By default all agents defined in the config are used. Narrow the selection with --agents or expand to include all agents defined in the library with --agents-all.

specific agents

npx @inspectr/mcplab run -c eval.yaml --agents claude,gpt4o

all agents (config + library)

npx @inspectr/mcplab run -c eval.yaml --agents-all

Variance Runs

Run each scenario multiple times to measure consistency. The -n flag sets the number of runs per scenario. Results include a pass rate across all runs.

5 runs per scenario

npx @inspectr/mcplab run -c eval.yaml -n 5

Interactive Mode

Interactive mode prompts you to pick a config and scenarios at the terminal instead of specifying them as flags. Useful for ad-hoc runs during development.

interactive

npx @inspectr/mcplab run --interactive

Annotate and Organise Runs

Add a human-readable note to a run for easier identification in reports and the App. Change the output directory with --runs-dir.

annotated run

npx @inspectr/mcplab run -c eval.yaml --run-note "after refactor"

custom output dir

npx @inspectr/mcplab run -c eval.yaml --runs-dir ./my-runs

Batch Runs — Directory Mode

Pass a directory path to -c/--config and MCPLab will discover and run all .yaml and .yml files in that directory recursively. This is useful for running an entire suite of eval configs in one command.

Use --bail to stop the batch after the first config that has any failing scenario (fail-fast mode).
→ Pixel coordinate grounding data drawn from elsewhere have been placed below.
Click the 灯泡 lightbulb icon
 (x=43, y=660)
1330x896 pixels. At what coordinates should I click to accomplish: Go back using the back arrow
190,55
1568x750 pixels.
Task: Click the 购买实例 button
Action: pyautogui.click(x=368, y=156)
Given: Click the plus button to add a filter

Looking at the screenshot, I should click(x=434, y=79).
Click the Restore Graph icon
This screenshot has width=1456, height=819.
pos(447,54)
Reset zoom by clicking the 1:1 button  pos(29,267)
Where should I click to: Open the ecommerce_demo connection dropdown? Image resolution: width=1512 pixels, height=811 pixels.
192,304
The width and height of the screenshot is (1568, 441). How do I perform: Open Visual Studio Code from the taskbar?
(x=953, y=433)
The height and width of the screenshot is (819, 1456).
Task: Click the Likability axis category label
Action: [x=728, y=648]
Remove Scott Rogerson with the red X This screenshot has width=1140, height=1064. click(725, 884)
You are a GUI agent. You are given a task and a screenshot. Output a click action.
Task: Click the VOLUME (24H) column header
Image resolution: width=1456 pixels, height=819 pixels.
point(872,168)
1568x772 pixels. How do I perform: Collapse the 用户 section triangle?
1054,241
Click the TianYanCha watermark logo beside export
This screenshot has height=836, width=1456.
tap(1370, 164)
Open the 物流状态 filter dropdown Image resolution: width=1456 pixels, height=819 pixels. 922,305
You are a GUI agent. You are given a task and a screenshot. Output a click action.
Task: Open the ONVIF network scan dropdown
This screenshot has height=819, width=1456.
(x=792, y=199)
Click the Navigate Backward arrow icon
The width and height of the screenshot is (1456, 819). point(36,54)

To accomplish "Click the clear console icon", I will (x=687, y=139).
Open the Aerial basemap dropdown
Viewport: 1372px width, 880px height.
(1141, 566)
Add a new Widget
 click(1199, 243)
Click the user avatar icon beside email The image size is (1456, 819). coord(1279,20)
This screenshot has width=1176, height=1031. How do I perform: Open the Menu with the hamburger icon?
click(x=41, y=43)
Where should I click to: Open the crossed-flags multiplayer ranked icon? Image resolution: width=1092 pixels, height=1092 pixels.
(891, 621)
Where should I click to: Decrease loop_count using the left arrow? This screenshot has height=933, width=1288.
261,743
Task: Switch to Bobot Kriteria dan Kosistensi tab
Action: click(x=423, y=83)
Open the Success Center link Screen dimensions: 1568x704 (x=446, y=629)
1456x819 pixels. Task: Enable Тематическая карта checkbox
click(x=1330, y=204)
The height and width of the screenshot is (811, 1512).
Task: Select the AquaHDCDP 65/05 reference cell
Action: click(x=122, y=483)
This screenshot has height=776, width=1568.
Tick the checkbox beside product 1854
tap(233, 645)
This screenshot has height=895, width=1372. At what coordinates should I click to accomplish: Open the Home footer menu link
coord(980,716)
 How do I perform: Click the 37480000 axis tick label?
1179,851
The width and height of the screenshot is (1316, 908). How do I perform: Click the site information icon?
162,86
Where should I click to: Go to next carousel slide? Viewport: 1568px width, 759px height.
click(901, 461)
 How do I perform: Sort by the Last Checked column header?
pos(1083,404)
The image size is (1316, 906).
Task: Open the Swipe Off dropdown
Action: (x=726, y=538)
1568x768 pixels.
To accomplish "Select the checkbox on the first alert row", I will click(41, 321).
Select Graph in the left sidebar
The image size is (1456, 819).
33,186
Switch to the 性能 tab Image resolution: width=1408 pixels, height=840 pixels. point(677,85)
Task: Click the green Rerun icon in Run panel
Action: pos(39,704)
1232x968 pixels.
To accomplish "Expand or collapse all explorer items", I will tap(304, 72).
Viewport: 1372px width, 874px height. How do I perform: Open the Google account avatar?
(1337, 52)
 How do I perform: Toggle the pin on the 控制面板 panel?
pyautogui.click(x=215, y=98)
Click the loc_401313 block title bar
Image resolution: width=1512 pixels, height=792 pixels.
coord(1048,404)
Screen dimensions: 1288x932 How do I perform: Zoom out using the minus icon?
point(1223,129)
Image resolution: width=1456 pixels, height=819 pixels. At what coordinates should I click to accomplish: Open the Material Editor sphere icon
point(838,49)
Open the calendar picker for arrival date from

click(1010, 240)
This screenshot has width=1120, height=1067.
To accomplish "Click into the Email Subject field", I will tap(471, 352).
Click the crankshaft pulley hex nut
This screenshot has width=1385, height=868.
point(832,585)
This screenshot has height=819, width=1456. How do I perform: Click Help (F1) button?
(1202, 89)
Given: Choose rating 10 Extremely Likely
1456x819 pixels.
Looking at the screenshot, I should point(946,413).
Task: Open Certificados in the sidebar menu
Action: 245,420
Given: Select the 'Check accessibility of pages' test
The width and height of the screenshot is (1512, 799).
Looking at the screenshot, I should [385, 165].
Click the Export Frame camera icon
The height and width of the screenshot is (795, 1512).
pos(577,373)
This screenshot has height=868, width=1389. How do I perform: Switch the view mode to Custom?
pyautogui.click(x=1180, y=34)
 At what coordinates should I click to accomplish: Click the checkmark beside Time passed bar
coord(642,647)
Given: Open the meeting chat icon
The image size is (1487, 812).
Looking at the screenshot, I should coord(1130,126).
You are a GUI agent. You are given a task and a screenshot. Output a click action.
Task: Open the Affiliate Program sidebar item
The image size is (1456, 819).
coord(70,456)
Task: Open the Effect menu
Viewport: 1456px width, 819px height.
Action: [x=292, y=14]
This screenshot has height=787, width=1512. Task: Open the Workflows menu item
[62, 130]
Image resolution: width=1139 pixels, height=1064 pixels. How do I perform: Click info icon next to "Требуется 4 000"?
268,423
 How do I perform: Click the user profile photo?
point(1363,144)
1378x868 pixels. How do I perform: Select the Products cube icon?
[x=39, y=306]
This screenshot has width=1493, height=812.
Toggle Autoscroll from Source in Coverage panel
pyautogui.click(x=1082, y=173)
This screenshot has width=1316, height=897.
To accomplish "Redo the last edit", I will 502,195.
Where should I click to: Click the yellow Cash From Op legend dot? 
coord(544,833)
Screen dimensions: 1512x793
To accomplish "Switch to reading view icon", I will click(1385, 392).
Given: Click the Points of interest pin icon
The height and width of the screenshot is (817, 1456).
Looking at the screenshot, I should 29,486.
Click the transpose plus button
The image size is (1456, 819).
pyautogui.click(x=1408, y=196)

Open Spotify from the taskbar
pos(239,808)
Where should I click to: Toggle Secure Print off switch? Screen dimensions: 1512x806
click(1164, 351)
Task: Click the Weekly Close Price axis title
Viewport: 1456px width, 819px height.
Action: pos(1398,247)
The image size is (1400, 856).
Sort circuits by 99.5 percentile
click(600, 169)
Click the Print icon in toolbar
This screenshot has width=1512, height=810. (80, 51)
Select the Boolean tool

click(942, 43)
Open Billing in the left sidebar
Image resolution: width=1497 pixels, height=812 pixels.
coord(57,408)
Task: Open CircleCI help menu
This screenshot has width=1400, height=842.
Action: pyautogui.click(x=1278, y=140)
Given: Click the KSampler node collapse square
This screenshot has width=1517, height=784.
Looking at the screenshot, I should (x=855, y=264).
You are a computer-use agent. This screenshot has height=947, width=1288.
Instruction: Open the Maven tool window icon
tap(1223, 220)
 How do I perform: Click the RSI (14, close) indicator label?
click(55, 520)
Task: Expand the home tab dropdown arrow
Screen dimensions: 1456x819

Without --bail, all configs run regardless of individual failures.

run all configs in a directory

npx @inspectr/mcplab run -c ./evals/

stop on first failure

npx @inspectr/mcplab run -c ./evals/ --bail

Exit Codes

mcplab run exits 0 when all scenarios pass and non-zero when any scenario fails. Use this in CI to fail a pipeline on a regression.